Todos queremos trabajo
En esta dramática situación sorprenden los términos en los que se ha planteado el debate sobre la reforma laboral aprobada hace unos días por el Gobierno, pero todavía no definitiva. En el momento en el que es necesario un debate nacional en profundidad, los sindicatos mayoritarios se han lanzado a una carrera hacia la huelga general por razones políticas. Los socialistas, que están en los momentos más bajos de su historia, han anunciado directamente un recurso ante el Tribunal Constitucional. De este modo favorecen que el Ejecutivo no introduzca cambio alguno.
Hace falta un ejercicio de sinceridad, por parte de todos, y un cambio de la cultural laboral. España es el país que más rápido destruye empleo, el que más alta tasa de desempleo juvenil tiene (46,4 por ciento), el triste campeón del paro en la Unión Europea. El ejercicio de sinceridad supone reconocer que las relaciones laborales están ideologizadas y llenas de disfunciones. Supone también reconocer que un cambio en esas relaciones no acarrea "per se" la creación de empleo.
Los dos ejes fundamentales de la reforma, aunque el Gobierno no los haya presentado así, son el abaratamiento del despido y el aumento de la flexibilidad para las empresas, lo que le quita poder a los sindicatos.
España es uno de los países con el despido más caro de Europa. La reforma ha rebajado el despido para los contratos indefinidos de 45 a 33 días de indemnización. Facilita además el despido para las empresas con dificultades. Si hay tres trimestres de descensos en las ventas se puede despedir con 20 días de indemnización. El despido caro tiene dos efectos: se contrata menos, por eso en España se usan tanto los contratos temporales, y se despide también menos. Por el contrario si el despido es más barato se despide más y se contrata más, hay más movimiento: se valora la productividad que tiende a crecer. Muchos españoles, a pesar de la altísima tasa de paro y de que los contratos indefinidos solo llegan después de muchos años, identifican la seguridad con la primera fórmula: un mercado con menos contratos y con menos despidos. En el fondo hay miedo al cambio, a construir la propia empleabilidad. Es lógico que se piense así cuando las oportunidades son pocas y cuando falta cultura del riesgo.

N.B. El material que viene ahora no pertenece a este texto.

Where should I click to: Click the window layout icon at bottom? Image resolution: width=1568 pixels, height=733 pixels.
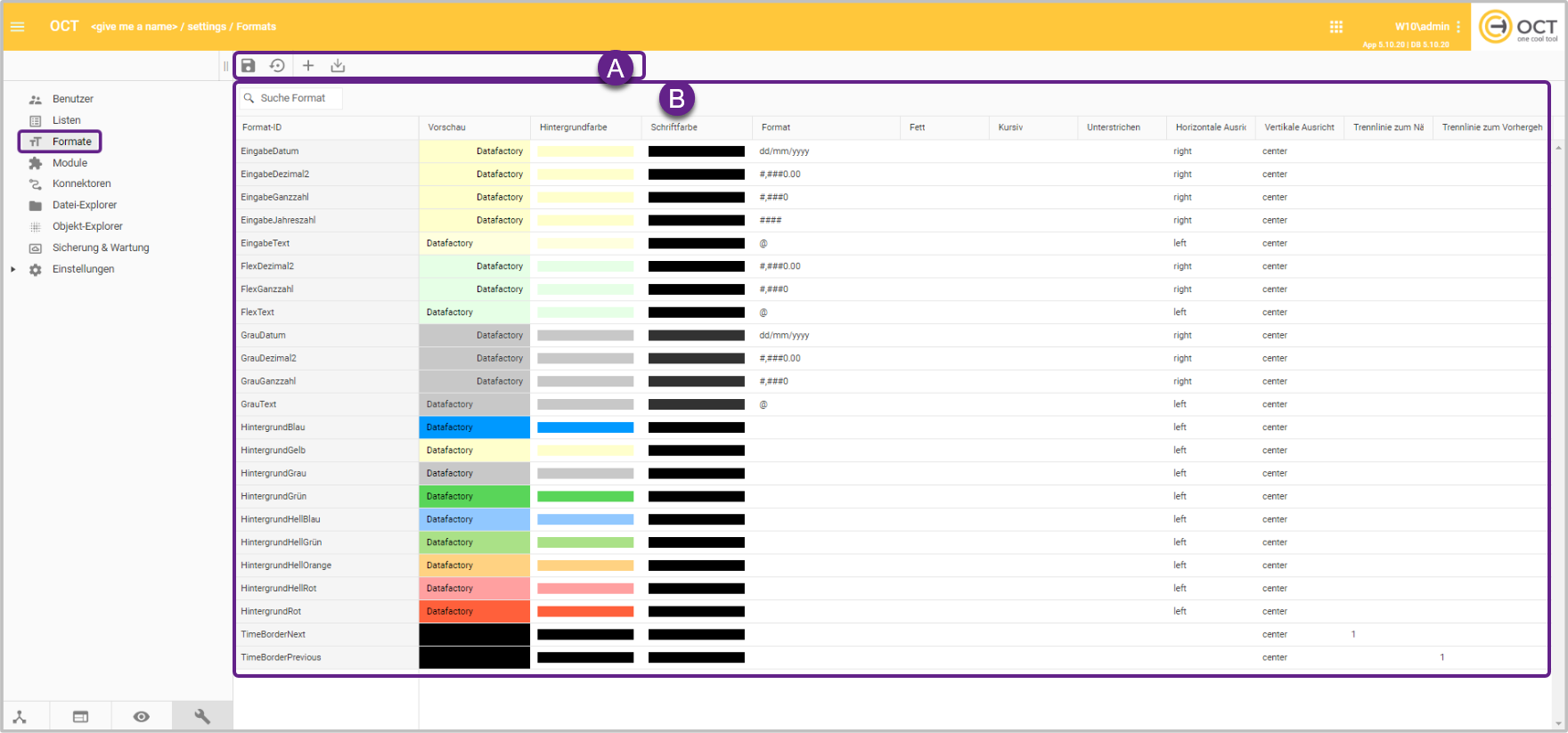[x=80, y=716]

El segundo eje de la reforma es la flexibilidad. Se da prioridad a los convenios colectivos de las empresas, lo que es un auténtico alivio porque la estructura de los convenios sectoriales era un motivo de asfixia para las compañías con dificultades. Se facilita que las empresas con problemas se salven porque ya no va a ser tan complicado modificar las condiciones salariales y la reducción de la jornada. Y así llegamos a la segunda cuestión de cultura, que en este caso afecta los empresarios. Ante las dificultades el empresario va a poder elegir entre un despido barato o hacer uso de las herramientas con las que cuenta para continuar luchando por los puestos de trabajo.

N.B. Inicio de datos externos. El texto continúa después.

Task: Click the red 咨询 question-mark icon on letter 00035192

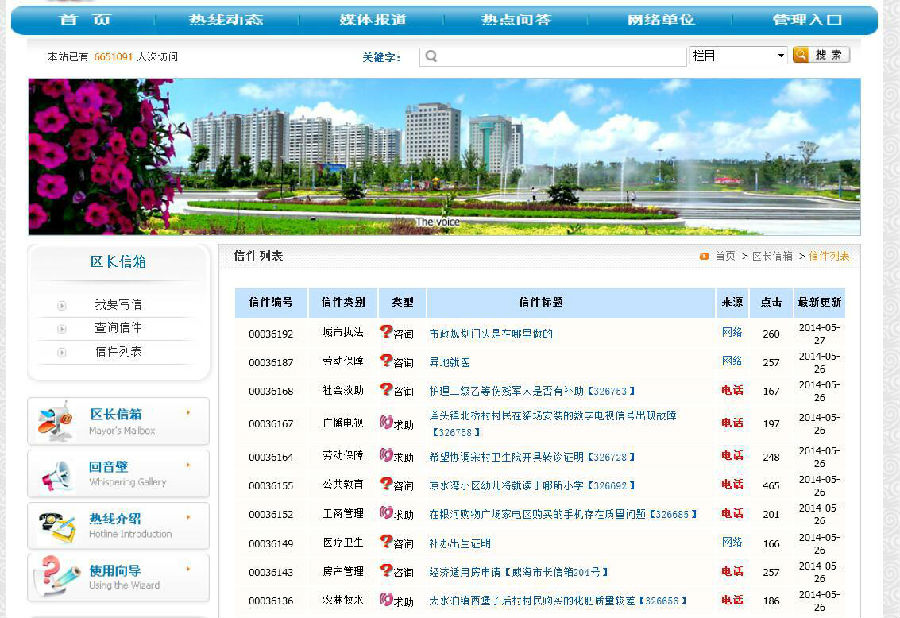Action: [x=388, y=334]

La emergencia laboral que vive España requiere un cambio de la cultura del trabajo. Si ese cambio se produce se hará más uso de la flexibilidad y menos de los despidos. Para eso es necesario superar viejos esquemas: el que sitúa a empresarios y trabajadores en dos bandos enfrentados; el de los empleados y desempleados que siguen soñando con un tipo de seguridad que no exige asumir riesgos, ser creativos, formarse de modo constante; el de los empresarios que durante años han conseguido altas tasas de beneficios de sectores con poco valor añadido, como el de la construcción, sin apostar por la innovación, sin la labor permanente de buscar junto a sus empleados nuevas oportunidades. Estamos ante un reto nacional que requiere de mucha inteligencia y de mucho trabajo conjunto.